_TÂCHE DEMANDÉE A_. Récris plus brièvement le paragraphe du texte sur le vote du 12 avril 2013 qui commence par « La réalité sur », en gardant ses faits principaux.

_TEXTE SOURCE_.

*****

La réalité sur l’« épisode » du 12 avril 2013. Que s’est-il donc passé le 12 avril 2013 ? En réalité, la sénatrice Catherine Troendle (UMP) devait demander le scrutin public à la tribune. Elle doit simplement trouver le moment opportun, qui apparaît normalement à la fin des interventions. À ce sujet, rappelons que tout président de groupe pouvait le demander, de même que 30 sénateurs. Le dérouleur indique que le président de la commission des Lois du Sénat, Jean-Pierre Sueur, doit s’exprimer après Jean-Pierre Michel, rapporteur du projet de loi. C’est à ce moment que la demande de scrutin public ordinaire aurait été faite. Mais au moment où l’intervention du rapporteur se termine, Jean-Pierre Bel décide de passer au vote d’ensemble. Cela se fait si rapidement que tout le monde vote, avec le résultat que l’on connaît. Le mal est fait : le vote a lieu à mains levées au grand étonnement des sénateurs. Aussitôt, juste après le vote, Catherine Troendle émet le souhait d’une publication des votes, ce qui sera accordé par le président du Sénat. Or, la publication des intentions de vote révèle toujours un écart ténu (supra). On peut aussi admettre que Jean-Pierre Bel a voulu aller vite. Si quelque chose d’intentionnel a été commis, c’est bien de son côté qu’il faut regarder.

*****

_LISTE EXTRAITE_.
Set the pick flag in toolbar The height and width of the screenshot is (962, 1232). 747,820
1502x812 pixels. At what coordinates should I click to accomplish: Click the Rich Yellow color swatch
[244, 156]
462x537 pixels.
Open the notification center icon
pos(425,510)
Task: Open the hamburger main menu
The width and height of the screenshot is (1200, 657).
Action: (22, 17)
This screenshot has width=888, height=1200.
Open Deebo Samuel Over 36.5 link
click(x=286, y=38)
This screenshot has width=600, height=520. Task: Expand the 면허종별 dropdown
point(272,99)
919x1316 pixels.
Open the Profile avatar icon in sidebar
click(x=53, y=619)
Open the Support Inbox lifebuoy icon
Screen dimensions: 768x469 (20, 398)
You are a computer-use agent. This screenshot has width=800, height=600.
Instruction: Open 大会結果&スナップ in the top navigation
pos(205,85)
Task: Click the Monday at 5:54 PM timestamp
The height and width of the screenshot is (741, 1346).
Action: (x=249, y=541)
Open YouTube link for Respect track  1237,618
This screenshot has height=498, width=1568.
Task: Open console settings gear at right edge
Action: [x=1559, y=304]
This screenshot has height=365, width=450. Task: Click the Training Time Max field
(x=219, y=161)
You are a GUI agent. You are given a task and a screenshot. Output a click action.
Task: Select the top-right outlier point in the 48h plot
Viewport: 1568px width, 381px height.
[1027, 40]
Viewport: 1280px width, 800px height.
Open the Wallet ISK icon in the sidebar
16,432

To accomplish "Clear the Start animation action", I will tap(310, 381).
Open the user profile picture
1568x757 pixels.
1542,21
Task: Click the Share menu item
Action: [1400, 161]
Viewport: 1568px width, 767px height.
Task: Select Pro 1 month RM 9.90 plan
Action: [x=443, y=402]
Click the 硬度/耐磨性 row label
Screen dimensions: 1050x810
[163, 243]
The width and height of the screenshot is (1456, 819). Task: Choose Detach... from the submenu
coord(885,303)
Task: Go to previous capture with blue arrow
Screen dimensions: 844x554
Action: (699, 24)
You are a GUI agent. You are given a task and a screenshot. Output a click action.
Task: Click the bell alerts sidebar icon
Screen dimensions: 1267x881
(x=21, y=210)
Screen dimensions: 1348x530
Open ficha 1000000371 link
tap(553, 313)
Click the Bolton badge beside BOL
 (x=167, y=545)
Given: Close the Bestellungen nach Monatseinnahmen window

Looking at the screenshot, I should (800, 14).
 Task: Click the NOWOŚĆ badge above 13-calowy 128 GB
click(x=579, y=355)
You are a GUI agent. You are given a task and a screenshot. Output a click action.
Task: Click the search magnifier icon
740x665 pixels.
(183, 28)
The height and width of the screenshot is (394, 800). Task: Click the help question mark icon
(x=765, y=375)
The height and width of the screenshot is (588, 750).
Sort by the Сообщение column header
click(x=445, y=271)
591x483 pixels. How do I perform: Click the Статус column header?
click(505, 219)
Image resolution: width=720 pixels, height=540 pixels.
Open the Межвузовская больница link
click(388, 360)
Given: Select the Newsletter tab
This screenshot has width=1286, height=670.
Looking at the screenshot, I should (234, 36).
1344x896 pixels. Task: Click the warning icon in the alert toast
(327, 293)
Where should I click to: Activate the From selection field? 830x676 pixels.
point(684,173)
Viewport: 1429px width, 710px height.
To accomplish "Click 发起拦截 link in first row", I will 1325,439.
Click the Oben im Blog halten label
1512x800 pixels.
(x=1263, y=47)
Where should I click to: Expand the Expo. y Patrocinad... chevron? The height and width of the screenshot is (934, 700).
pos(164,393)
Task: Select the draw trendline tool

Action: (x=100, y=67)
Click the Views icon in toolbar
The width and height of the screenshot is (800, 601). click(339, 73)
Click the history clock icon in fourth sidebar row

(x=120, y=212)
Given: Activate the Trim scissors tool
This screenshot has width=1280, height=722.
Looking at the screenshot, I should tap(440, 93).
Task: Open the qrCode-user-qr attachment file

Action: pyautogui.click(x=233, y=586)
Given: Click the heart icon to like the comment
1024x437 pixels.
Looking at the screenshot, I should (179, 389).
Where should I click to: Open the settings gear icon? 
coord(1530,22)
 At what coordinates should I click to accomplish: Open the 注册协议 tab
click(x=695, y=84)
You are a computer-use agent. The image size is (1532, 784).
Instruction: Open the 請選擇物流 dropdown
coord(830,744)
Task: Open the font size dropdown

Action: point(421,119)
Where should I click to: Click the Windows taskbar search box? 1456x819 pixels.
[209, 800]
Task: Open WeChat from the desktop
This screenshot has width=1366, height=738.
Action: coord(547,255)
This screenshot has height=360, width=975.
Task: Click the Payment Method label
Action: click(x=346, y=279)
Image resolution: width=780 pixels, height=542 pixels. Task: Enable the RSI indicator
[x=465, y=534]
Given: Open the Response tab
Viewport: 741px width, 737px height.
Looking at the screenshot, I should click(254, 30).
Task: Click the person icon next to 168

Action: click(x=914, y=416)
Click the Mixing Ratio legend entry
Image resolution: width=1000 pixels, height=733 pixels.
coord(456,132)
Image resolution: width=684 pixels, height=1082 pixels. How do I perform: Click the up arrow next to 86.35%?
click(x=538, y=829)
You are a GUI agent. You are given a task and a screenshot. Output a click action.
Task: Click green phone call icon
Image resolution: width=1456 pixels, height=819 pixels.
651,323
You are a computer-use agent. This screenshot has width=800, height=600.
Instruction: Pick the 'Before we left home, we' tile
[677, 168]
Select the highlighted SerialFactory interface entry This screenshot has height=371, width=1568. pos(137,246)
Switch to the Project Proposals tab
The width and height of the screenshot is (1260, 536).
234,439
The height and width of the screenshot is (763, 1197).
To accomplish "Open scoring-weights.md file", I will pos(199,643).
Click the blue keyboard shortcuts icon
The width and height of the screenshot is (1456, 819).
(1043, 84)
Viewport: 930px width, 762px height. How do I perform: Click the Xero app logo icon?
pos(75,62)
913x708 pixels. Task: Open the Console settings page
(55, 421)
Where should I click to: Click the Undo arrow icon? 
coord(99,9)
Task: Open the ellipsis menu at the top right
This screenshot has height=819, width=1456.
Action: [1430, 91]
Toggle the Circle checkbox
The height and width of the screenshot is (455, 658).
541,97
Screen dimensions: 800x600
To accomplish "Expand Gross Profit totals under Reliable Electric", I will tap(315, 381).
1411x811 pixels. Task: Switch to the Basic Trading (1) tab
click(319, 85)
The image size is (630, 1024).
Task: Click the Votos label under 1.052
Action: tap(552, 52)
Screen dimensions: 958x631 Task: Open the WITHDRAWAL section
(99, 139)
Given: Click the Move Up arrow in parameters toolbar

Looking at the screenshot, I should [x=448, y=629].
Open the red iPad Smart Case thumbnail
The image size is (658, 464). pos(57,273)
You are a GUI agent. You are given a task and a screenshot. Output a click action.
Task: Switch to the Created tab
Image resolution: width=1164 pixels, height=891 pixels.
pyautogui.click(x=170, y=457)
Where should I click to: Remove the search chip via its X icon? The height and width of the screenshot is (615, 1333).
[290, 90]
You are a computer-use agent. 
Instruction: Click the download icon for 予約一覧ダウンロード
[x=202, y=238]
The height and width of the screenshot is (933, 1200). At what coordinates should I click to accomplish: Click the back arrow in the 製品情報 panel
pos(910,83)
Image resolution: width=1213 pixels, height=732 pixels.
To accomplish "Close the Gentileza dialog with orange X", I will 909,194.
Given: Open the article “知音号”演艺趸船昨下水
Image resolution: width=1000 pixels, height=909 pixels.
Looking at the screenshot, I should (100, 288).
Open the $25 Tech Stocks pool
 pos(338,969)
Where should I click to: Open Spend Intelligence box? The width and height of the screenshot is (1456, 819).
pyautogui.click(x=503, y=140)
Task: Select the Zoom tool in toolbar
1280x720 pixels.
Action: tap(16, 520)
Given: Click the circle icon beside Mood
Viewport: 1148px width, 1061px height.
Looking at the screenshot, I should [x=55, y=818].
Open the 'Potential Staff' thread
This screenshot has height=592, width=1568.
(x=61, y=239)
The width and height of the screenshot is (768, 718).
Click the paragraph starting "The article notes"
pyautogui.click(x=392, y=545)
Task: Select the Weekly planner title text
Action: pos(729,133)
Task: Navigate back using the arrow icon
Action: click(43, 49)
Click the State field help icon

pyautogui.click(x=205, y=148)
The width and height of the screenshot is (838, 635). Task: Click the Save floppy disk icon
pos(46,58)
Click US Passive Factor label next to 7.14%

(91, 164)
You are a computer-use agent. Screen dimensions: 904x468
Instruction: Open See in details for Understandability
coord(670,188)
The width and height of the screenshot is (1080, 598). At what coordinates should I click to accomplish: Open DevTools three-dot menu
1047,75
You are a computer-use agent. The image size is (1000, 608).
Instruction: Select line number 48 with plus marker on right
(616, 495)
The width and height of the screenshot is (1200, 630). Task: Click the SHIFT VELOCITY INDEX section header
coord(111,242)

*****

_TÂCHE DEMANDÉE B_. Remplace "Instruction" par "Consigne" dans la partie de la liste qui va de son début jusqu'à la ligne contenant "Action: (699, 24)", cette ligne comprise, et redonne uniquement ces lignes, sans rien changer d'autre.

_RÉPONSE A_. Le 12 avril 2013, la sénatrice Catherine Troendle (UMP) devait demander le scrutin public à la tribune. Tout président de groupe pouvait aussi le faire, tout comme 30 sénateurs. Selon le dérouleur, cette demande aurait eu lieu au moment où Jean-Pierre Sueur, président de la commission des Lois, devait parler après le rapporteur Jean-Pierre Michel. Mais dès la fin de l'intervention du rapporteur, Jean-Pierre Bel a lancé le vote d'ensemble. Tout est allé si vite que le vote s'est fait à mains levées, à la surprise des sénateurs. Juste après, Catherine Troendle a demandé la publication des votes, et le président du Sénat l'a accordée. Cette publication montre toujours un écart ténu. On peut admettre que Jean-Pierre Bel a voulu aller vite. Si quelque chose d'intentionnel a eu lieu, c'est de son côté qu'il faut regarder.

_RÉPONSE B_.
Set the pick flag in toolbar The height and width of the screenshot is (962, 1232). 747,820
1502x812 pixels. At what coordinates should I click to accomplish: Click the Rich Yellow color swatch
[244, 156]
462x537 pixels.
Open the notification center icon
pos(425,510)
Task: Open the hamburger main menu
The width and height of the screenshot is (1200, 657).
Action: (22, 17)
This screenshot has width=888, height=1200.
Open Deebo Samuel Over 36.5 link
click(x=286, y=38)
This screenshot has width=600, height=520. Task: Expand the 면허종별 dropdown
point(272,99)
919x1316 pixels.
Open the Profile avatar icon in sidebar
click(x=53, y=619)
Open the Support Inbox lifebuoy icon
Screen dimensions: 768x469 (20, 398)
You are a computer-use agent. This screenshot has width=800, height=600.
Consigne: Open 大会結果&スナップ in the top navigation
pos(205,85)
Task: Click the Monday at 5:54 PM timestamp
The height and width of the screenshot is (741, 1346).
Action: (x=249, y=541)
Open YouTube link for Respect track  1237,618
This screenshot has height=498, width=1568.
Task: Open console settings gear at right edge
Action: [x=1559, y=304]
This screenshot has height=365, width=450. Task: Click the Training Time Max field
(x=219, y=161)
You are a GUI agent. You are given a task and a screenshot. Output a click action.
Task: Select the top-right outlier point in the 48h plot
Viewport: 1568px width, 381px height.
[1027, 40]
Viewport: 1280px width, 800px height.
Open the Wallet ISK icon in the sidebar
16,432

To accomplish "Clear the Start animation action", I will tap(310, 381).
Open the user profile picture
1568x757 pixels.
1542,21
Task: Click the Share menu item
Action: [1400, 161]
Viewport: 1568px width, 767px height.
Task: Select Pro 1 month RM 9.90 plan
Action: [x=443, y=402]
Click the 硬度/耐磨性 row label
Screen dimensions: 1050x810
[163, 243]
The width and height of the screenshot is (1456, 819). Task: Choose Detach... from the submenu
coord(885,303)
Task: Go to previous capture with blue arrow
Screen dimensions: 844x554
Action: (699, 24)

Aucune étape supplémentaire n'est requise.